As each day passed and nothing happened, Ruth's fantasy mechanism gradually became charged again and she could repress those awful memories that could destroy her will to resist. She had had one horrible relapse. A Belgian she knew had sold her a small radio. Each night Ruth would put the radio under her pillow and listen to the BBC and the Russian broadcasts. One night the Russians reported that the Nazis had been killing Jews in gas chambers and cremating their remains. Smoke was pouring from the crematoria chimneys, the Russians said. Ruth refused to believe it. She couldn't accept that Kurt Thomas would be killed in this way. She could not accept that Germans would be capable of such monstrosities.

But given her good fortune relative to other Jews, it was difficult for Ruth not to feel that she was living life in a protective bubble. Except for the fact that she was an illegal, being sought by the Gestapo, her existence was in truth no different from the average Berliner's. She walked the streets, took streetcars, shopped and from time to time even visited with friends. On streetcars men would stand and offer her their seats, even as they had before she had gone illegal.

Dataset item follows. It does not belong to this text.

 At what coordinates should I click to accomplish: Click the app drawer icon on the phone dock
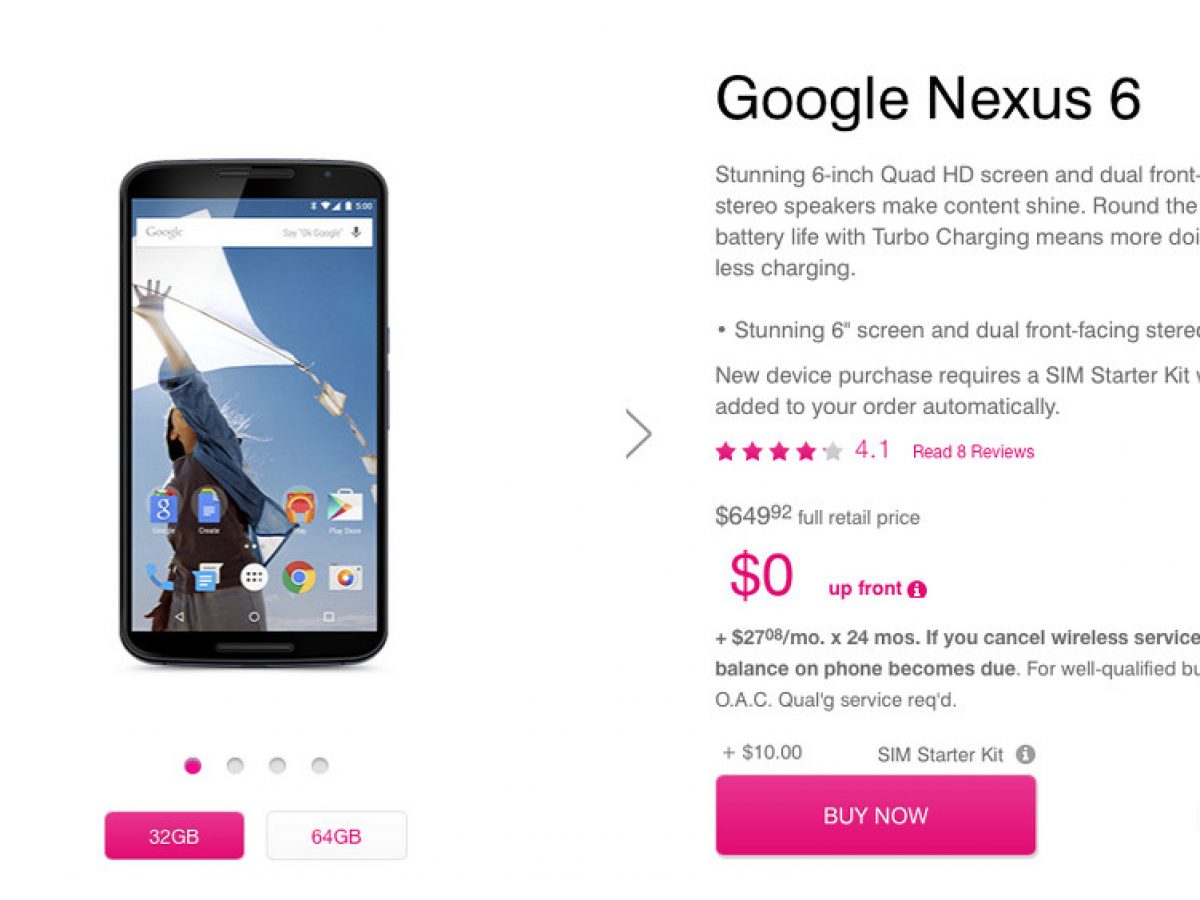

Often Ruth would work in her customers' homes, and though she never told them that she was Jewish, she suspected that some of them knew. It was not insignificant that she never heard any discussions of the Jews, let alone an anti-Semitic remark, even though she was certain that some of her customers were Nazis. At that time only Nazis could afford the exquisite materials that Ruth worked on, and could pay for her work with food. They never asked her for her papers, because they were only too happy to have someone sewing for them, especially someone with Ruth's flair for design. If her customers offered her a choice of payment in either money or food and ration stamps, Ruth would choose the food and ration stamps. Between those payments and the food her friend Hilde Hohn was supplying, Ruth and her mother soon had enough to eat.

Hilde had an advantageous job. She was in charge of arranging documents and licenses for imports on behalf of a chain of small markets. So she had access to food. In addition, she traveled every weekend to the old manor house of her husband's parents and brought back supplies of food. Five persons, including Ruth and her mother, counted on her to supplement their diets. Ruth paid for what Hilde brought her, but there was always a little something extra from Hilde's in-laws, along with a message that they were praying for her to their patron saint, Saint Anthony.

Ruth and Hilde saw a great deal of each other. As they had suspected from their first encounter, they were very much alike. Both were young and pretty and chic. Ruth made a dress for Hilde of dark blue and pink silk, with slightly puffed sleeves, a pink yoke, a dark blue bodice with a full skirt and three pink bands near the hem. Hilde was ecstatic. Twirling in front of the mirror, she announced, “I am the best-dressed woman in Berlin.” A few days later Ruth accompanied Hilde on a drive to Gatow, a small community alongside the Havel River, on the southern outskirts of the city.